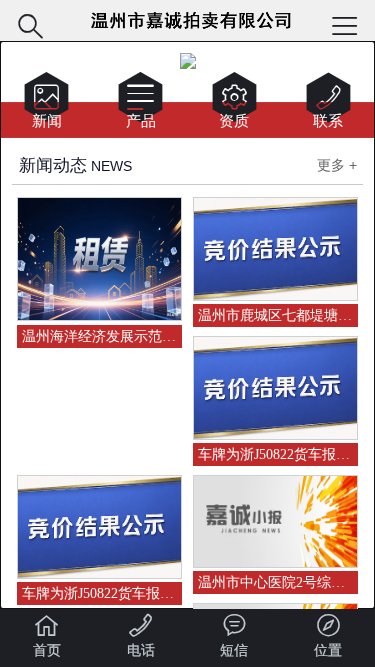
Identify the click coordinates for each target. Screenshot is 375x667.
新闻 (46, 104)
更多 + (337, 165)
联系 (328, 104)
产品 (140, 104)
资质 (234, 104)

---

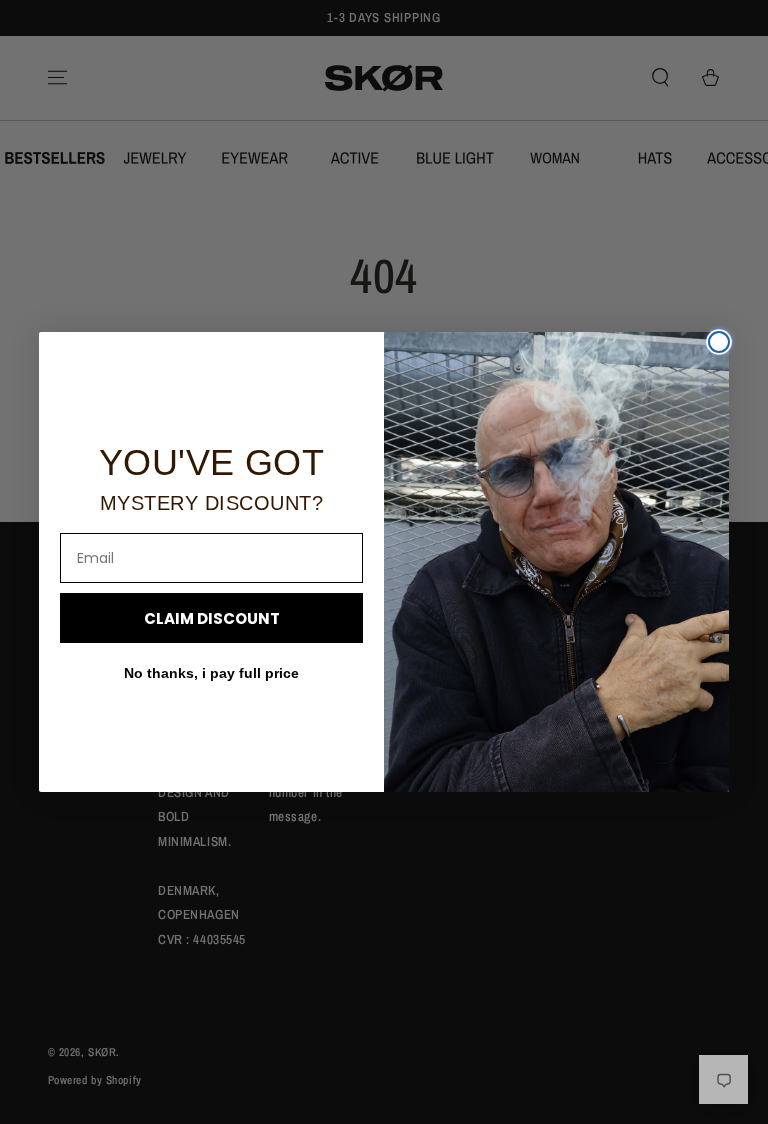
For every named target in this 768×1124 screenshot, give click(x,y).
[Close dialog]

* * *

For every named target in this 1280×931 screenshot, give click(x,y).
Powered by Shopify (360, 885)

▶ _EXERCISE REQUIREMENTS_
Find where the line with "Identify the click" sits in the material above, then copy exactly from it through the line with "资质 (234, 104)". Add no other line.

▶ _WRITTEN REPLY_
Identify the click coordinates for each target. Screenshot is 375x667.
新闻 (46, 104)
更多 + (337, 165)
联系 (328, 104)
产品 (140, 104)
资质 (234, 104)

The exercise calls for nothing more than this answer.